Can you rewrite the records from the line with "Screen dimensions: 1502x845" to the line with "Action: [1178, 34]", replacing "hammer" with "wrench" and changing nothing else? Leave the picture out of your answer.

- [RAW RECORDS]
───

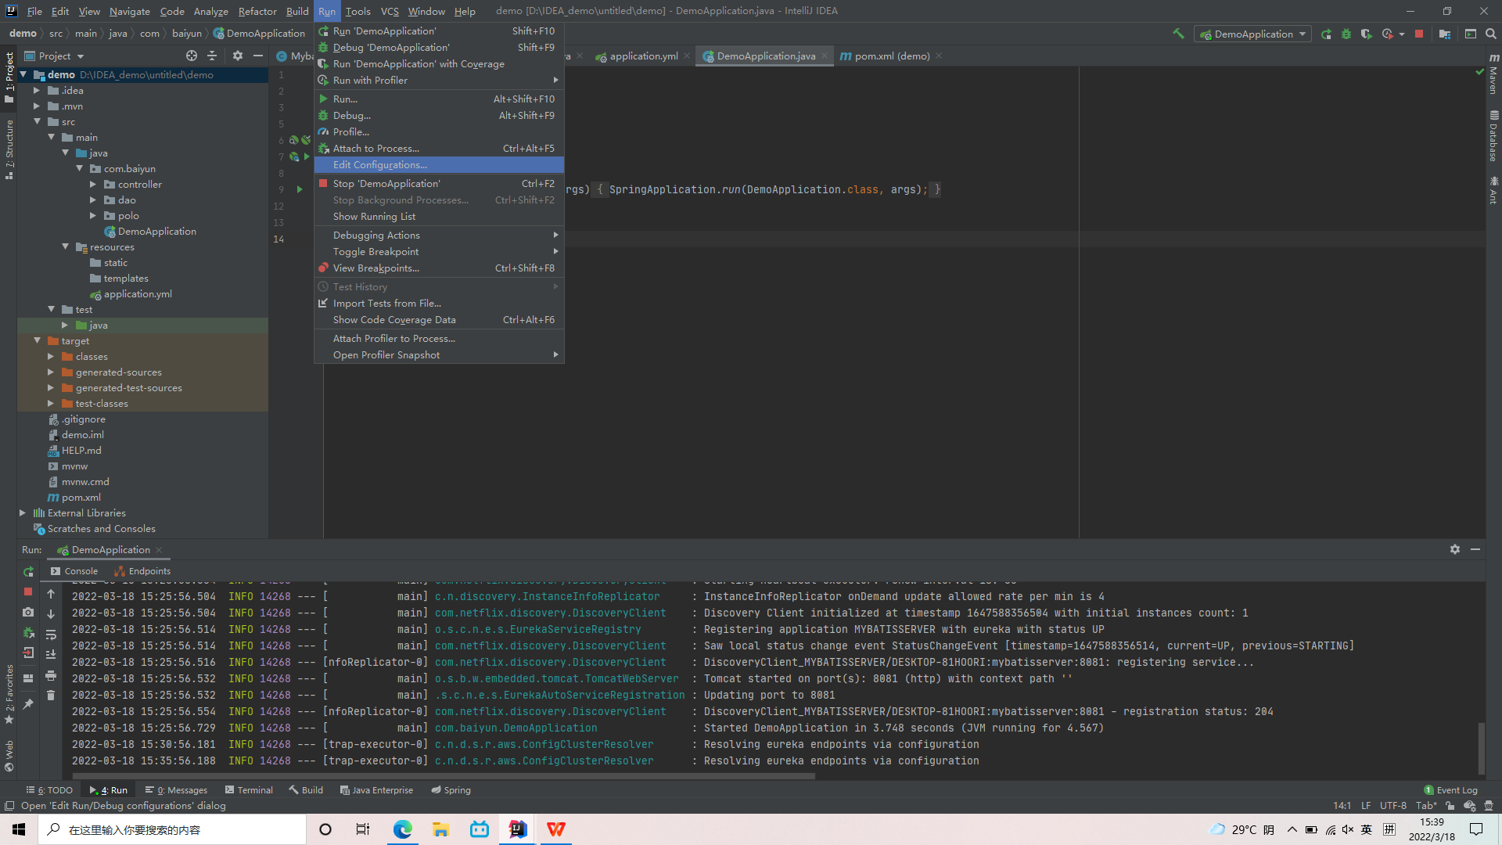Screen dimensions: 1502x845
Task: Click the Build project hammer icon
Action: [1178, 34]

───

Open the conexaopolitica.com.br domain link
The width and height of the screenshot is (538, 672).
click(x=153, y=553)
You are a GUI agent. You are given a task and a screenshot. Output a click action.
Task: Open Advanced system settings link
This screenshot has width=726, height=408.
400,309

───

- [EXERCISE RESPONSE]
Screen dimensions: 1502x845
Task: Click the Build project wrench icon
Action: [1178, 34]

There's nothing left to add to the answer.